MAIN POINTS

Aims of Sampling

Sampling is a technique utilized by researchers to make inferences about a large body of data (population) on the basis of a smaller body of sample data. A particular value of the population is called a parameter; its counterpart in the sample is termed a statistic.

The major objective of sampling theory is to provide accurate estimates of unknown parameters from sample statistics that can be easily calculated. In order to estimate accurately unknown parameters from known statistics, three major problems must be dealt with effectively: 1) the definition of the population, 2) the sample design, and 3) the size of the sample.

Population

A population is the "aggregate of all cases that conform to some designated set of specifications." A sampling unit is a member of a population about which we wish to investigate. A sample may be drawn from an infinite or from a finite population. Sampling designed to produce information about particular characteristics of a finite population is called survey sampling and is typical of social research.

Once the population has been defined, a sample that adequately represents the population may be drawn. The actual procedures involve selecting a sample from a complete list of sampling units. The list of the sampling units used to select the sample is called a sampling frame. Typical problems in sampling frames include 1) incomplete frames (some units are missing), 2) clusters of elements (groups of units are listed rather than individual units), and 3) blank foreign elements (some units on the list should not be in the population).

Sample Designs

The essential requirement of any sample is that it be as representative as possible of the population from which it is drawn.

In modern sampling theory, a basic distinction is made between probability and nonprobability sampling. The distinguishing characteristic of probability sampling is that one can specify for each sampling unit of the population the probability that it will be included in the sample. In nonprobability sampling, there is no way of specifying the probability that each unit has of being included in the sample, and there is no assurance that every unit has some chance of being included.

Social scientists do employ nonprobability samples, even though accurate estimates of the population's parameters can be had only through probability samples. Nonprobability samples are utilized when convenience and economy are demanded, when a sampling population cannot be precisely defined, and when a list of the sampling population is unavailable.
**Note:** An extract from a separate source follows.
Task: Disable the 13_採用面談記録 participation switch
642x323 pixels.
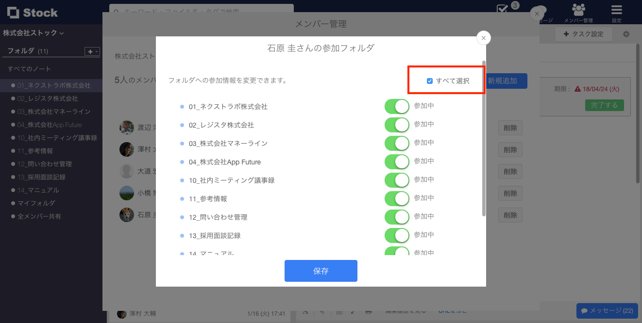Action: 397,235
Three major designs of nonprobability samples have been used by social scientists: convenience samples (researcher selects whatever sampling units are conveniently available); purposive samples (researcher selects sampling units that, in his or her judgment, are representative of the population); and quota samples (selection of a sample that is as similar as possible to the sampling population).
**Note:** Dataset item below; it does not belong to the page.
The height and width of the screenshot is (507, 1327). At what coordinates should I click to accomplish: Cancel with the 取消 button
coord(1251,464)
Probability sample designs include simple random sampling, systematic sampling, stratified sampling, and cluster sampling.

Simple random sampling is the basic probability sampling design and is incorporated into all the more elaborate probability designs. This technique involves numbering all population elements and then selecting sufficient random numbers to compile a sample of desired size; it is simple but is inconvenient to implement with large populations.

Systematic sampling consists of selecting every Kth sampling unit of the population after the first sampling unit is selected at random from the first K sampling units. Systematic sampling is more convenient than simple random sampling, especially when a population is very large or when large samples are to be selected.

Stratified sampling is used primarily to ensure that different groups of a population are adequately represented in the sample, so that the level of accuracy in estimating parameters is increased; it reduces the cost of execution considerably. Sampling from the different strata can be either proportional (the number of elements selected from each stratum is proportional to that stratum's representation in the population) or disproportional (sometimes chosen in order to yield sufficient numbers in a stratum to allow intensive analysis of that particular stratum).

Cluster sampling is frequently used in large scale studies because it is the least expensive sample design; it involves first the selection of larger groupings, called clusters, and then the selection of the sampling units from the clusters. The clusters are selected by a simple random sample or a stratified sample. The choice of clusters depends upon the research objectives and the resources available for the study.

Sample Size

A sample is any subset of sampling units from a population. A subset is any combination of sampling units that does not include the entire set of sampling units that has been defined as the population. The idea of standard error is central to sampling theory and to the understanding of how to determine the size of a sample. When an infinite number of independently selected sample values (such as means) are placed in a distribution, the resulting distribution is called the sampling distribution of the mean, and its standard deviation is the standard error. The mean of all the sample values in a sampling distribution is an unbiased estimate of the population value, and the standard error allows the researcher to determine the probability that a given sample estimate is close to the actual population value.

Assuming that a distribution of sample statistics is approximately normal, researchers can use the standard deviation of the normal curve to place a confidence interval around their sample statistic.

Nonsampling Errors

Sampling theory is concerned with the error introduced by the sampling procedure. In a perfect design, this error is minimized for an individual sample. The error in estimates refers to what is expected in the long run if a particular set of procedures is followed. However, even if the sampling error is minimized, there are other sources of error. In survey research, the most pervasive error is the nonresponse error: those observations that are not carried out because of refusal to answer, not at homes, lost forms, and so on. Nonresponse can introduce a substantial bias into the findings.